Dwight D. Eisenhower was later to say of MacArthur, who was then his senior, that he didn’t approve of the action. “I told that dumb son-of-a-bitch not to go down there. I told him it was no place for the Chief of Staff.”
As a follow up in 1933 there was a smaller protest. Roosevelt, now president, approached things differently although the depression was still upon the country and he had concerns with the act as did his predecessors. He too did not want to pay the soldiers before a 1945 deadline, but he approached the situation more moderately. Roosevelt enlisted his wife, Eleanor, to help in the matter. She listened to the veterans’ concerns and treated the families with respect. The Roosevelt administration fed them, established a campsite for them, offered jobs in the CCC or transportation back to their homes. Finally, in 1936, the congress overruled President Roosevelt and passed a bill freeing up funds for the veterans’ pay, which amounted to more than $2 billion.
Generations of Patriots
Most of U.S. generations have seen unfulfilled promises to soldiers who had fought for their country. Yet few have later been attacked by that same country and military. The former soldiers of the Bonus Army got their due in terms of what was really ‘back pay.’ Still, they had to fight their own nation and brothers-in arms to get it.
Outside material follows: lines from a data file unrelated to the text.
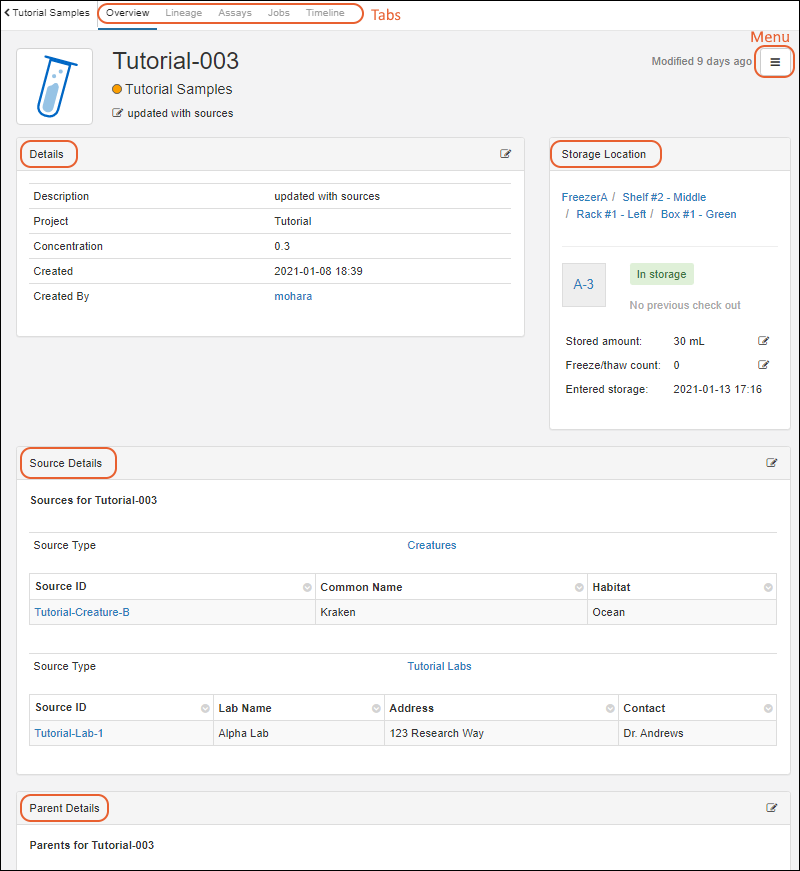Click the orange Tutorial Samples color dot
The width and height of the screenshot is (800, 871).
(x=117, y=89)
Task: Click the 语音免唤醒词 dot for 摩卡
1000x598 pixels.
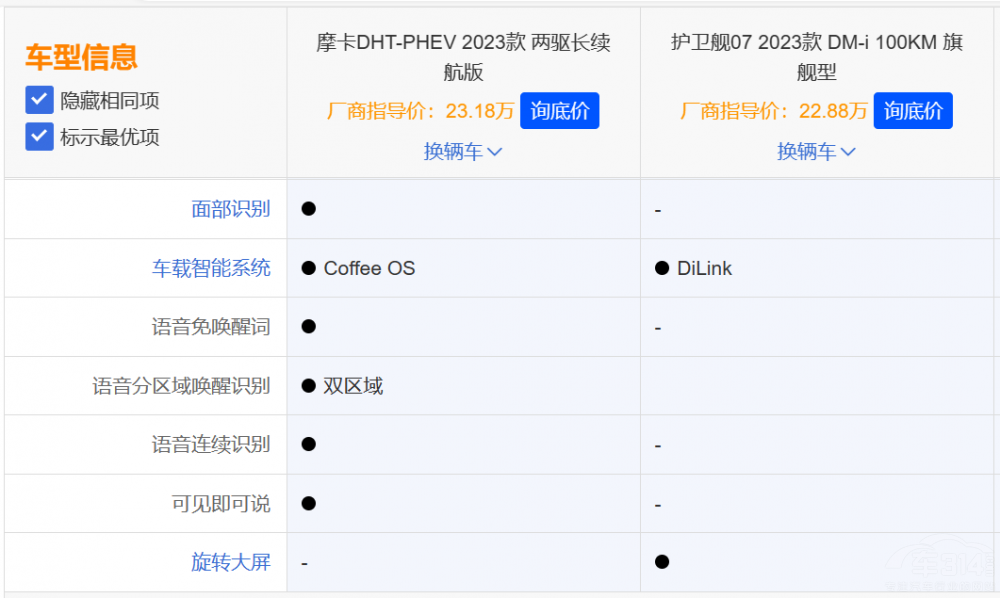Action: pos(309,327)
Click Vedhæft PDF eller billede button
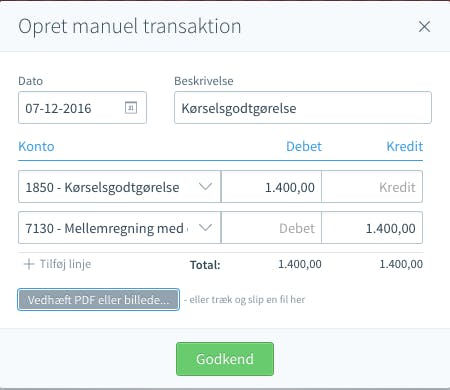The width and height of the screenshot is (450, 390). [98, 300]
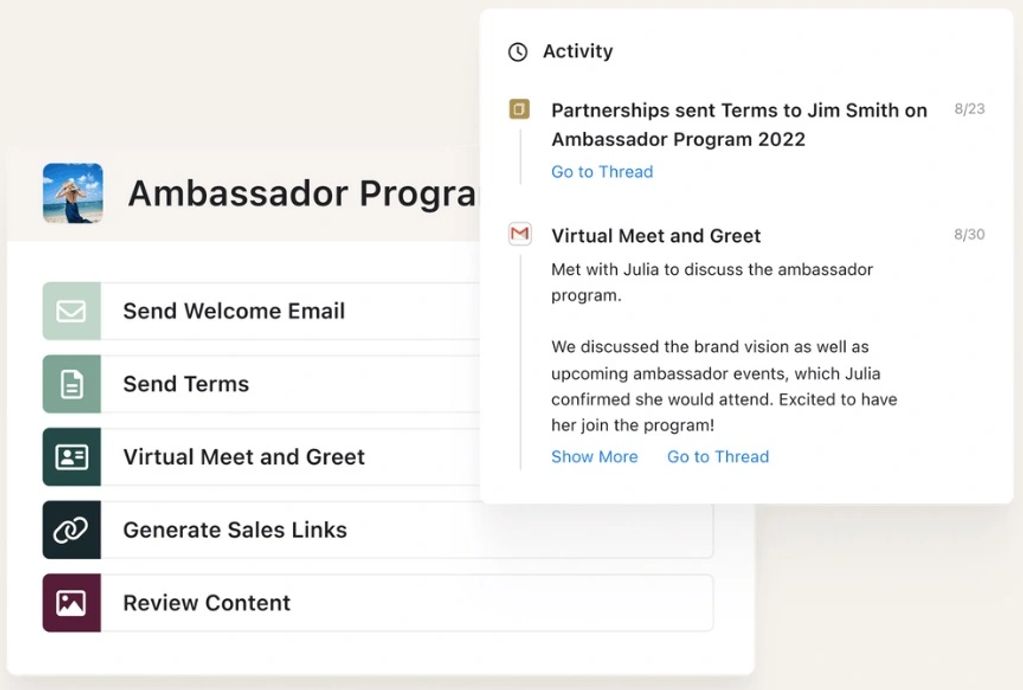Screen dimensions: 1023x690
Task: Choose the Generate Sales Links step
Action: (235, 530)
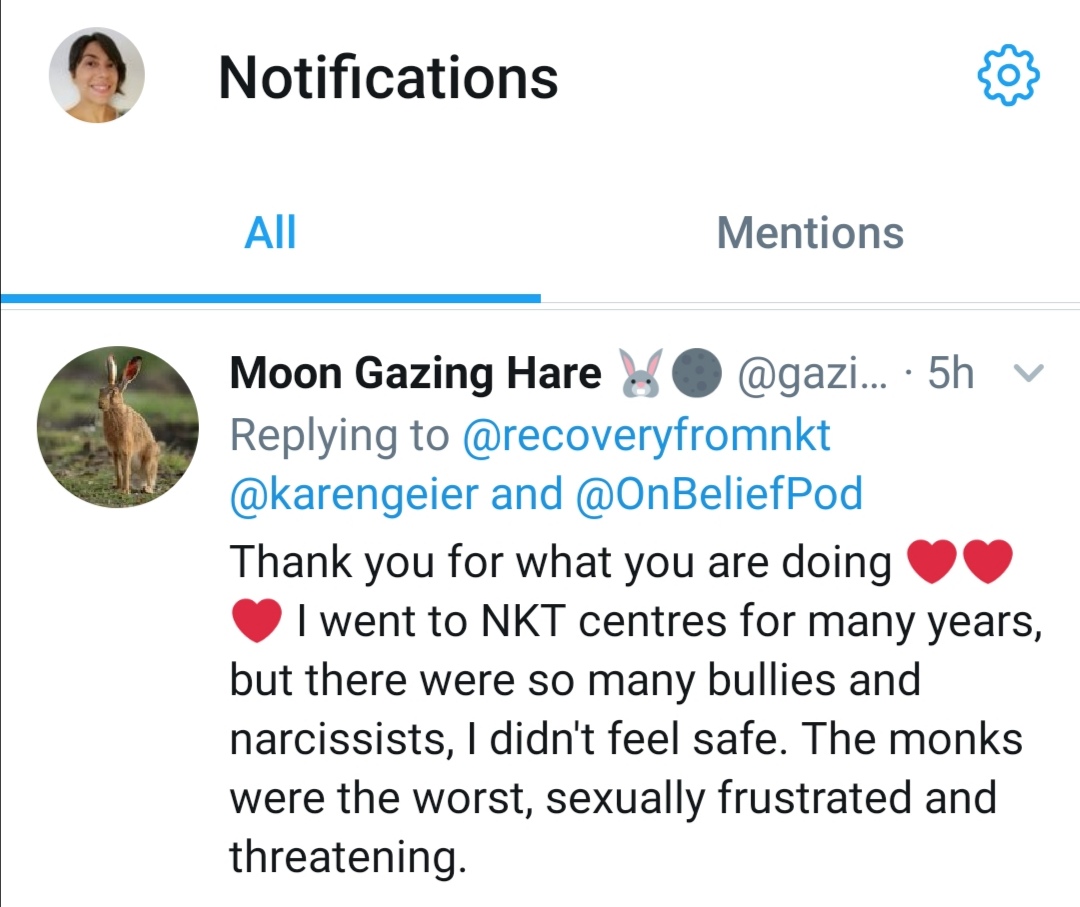Expand the tweet options chevron

pos(1028,374)
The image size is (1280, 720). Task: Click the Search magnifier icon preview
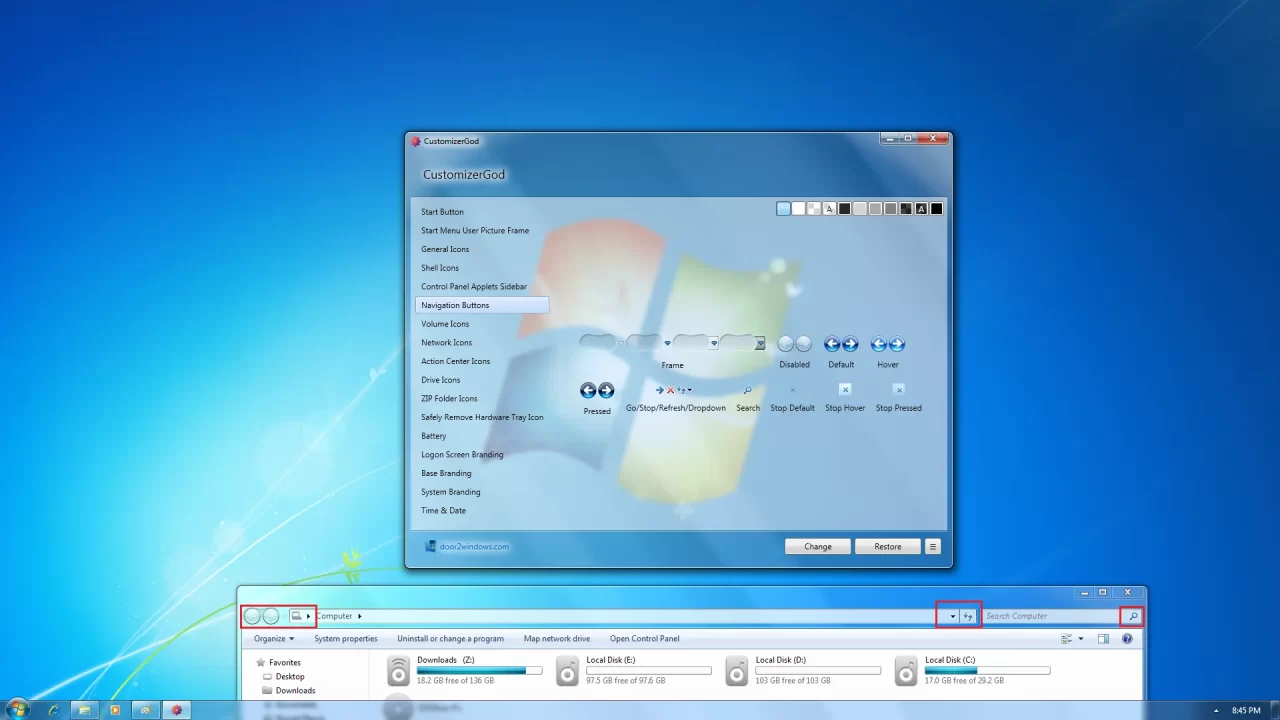[748, 392]
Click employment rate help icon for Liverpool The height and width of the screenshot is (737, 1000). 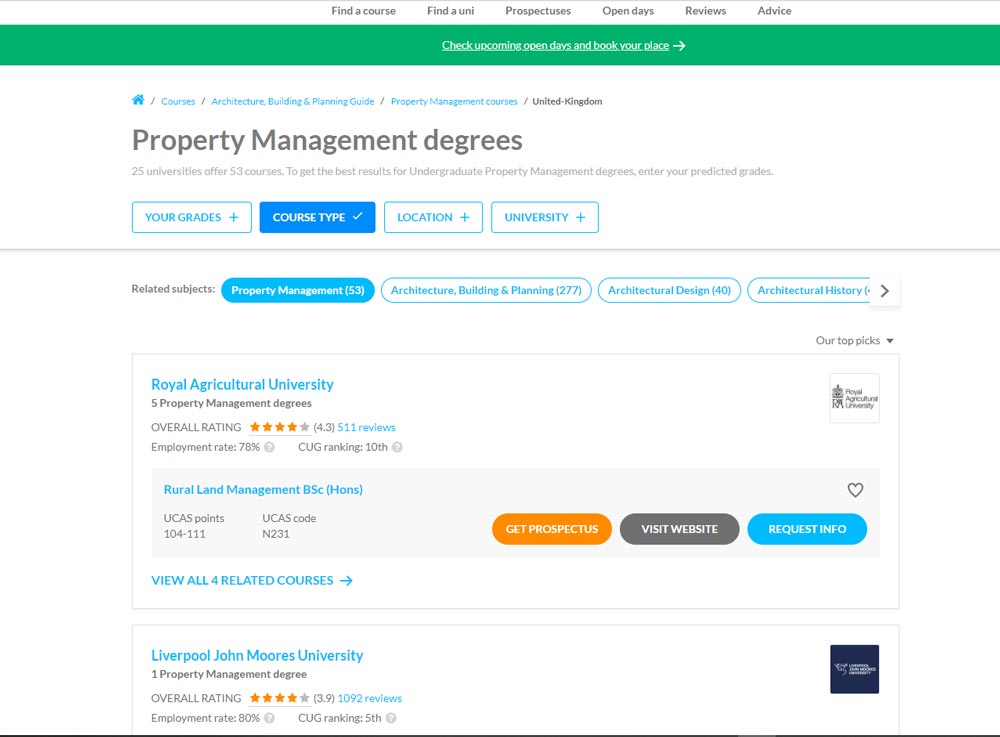pyautogui.click(x=270, y=719)
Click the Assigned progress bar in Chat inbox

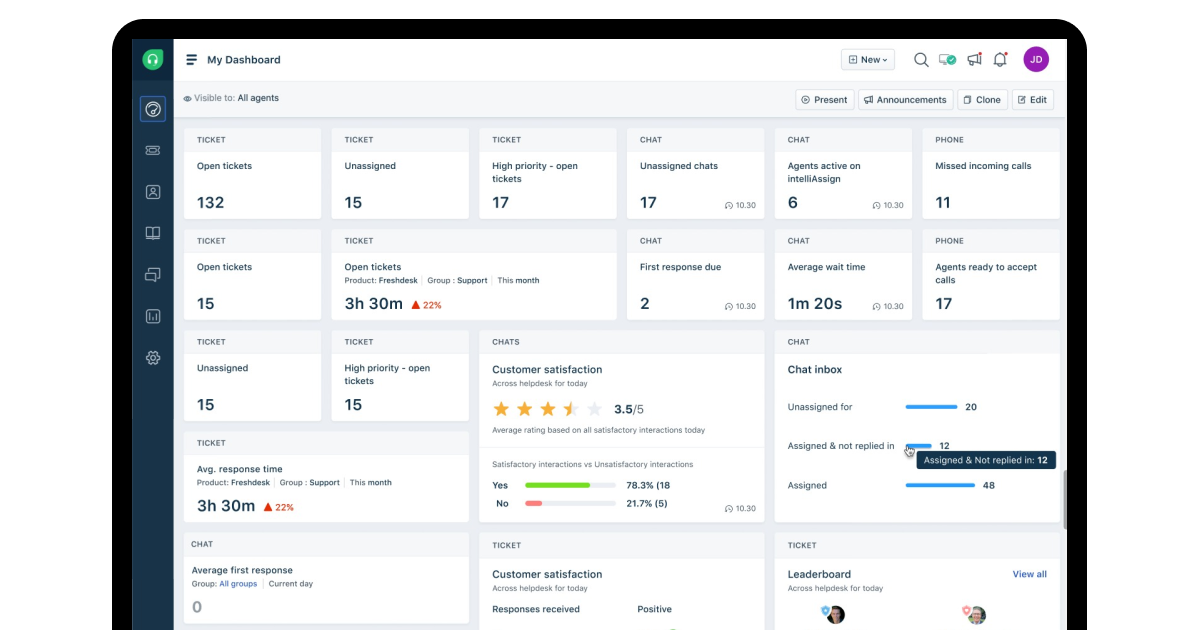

I assume I speak for most Americans when I say we all hope that peaceful, serving patriots of any kind never have to face such an enemy within again. Further, we hope that all Amercian citizens who consider themselves constitutional patriots never face such an opposition from domestic foes.
“These are the times that try men’s souls.
The summer soldier and the sunshine patriot will,
in this crisis, shrink from the service of their country;
but he that stands by it now,
deserves the love and thanks of man and woman.”
Thomas Payne
(First line of “The American Crisis”,
a 1776 pamphlet appearing 5 months before adoption of Declaration of Independence)
FINAL THOUGHT
In memory and memorial of all who have served the military, the governance, their communities, or for friends and family. And deep respect for those who will do so still.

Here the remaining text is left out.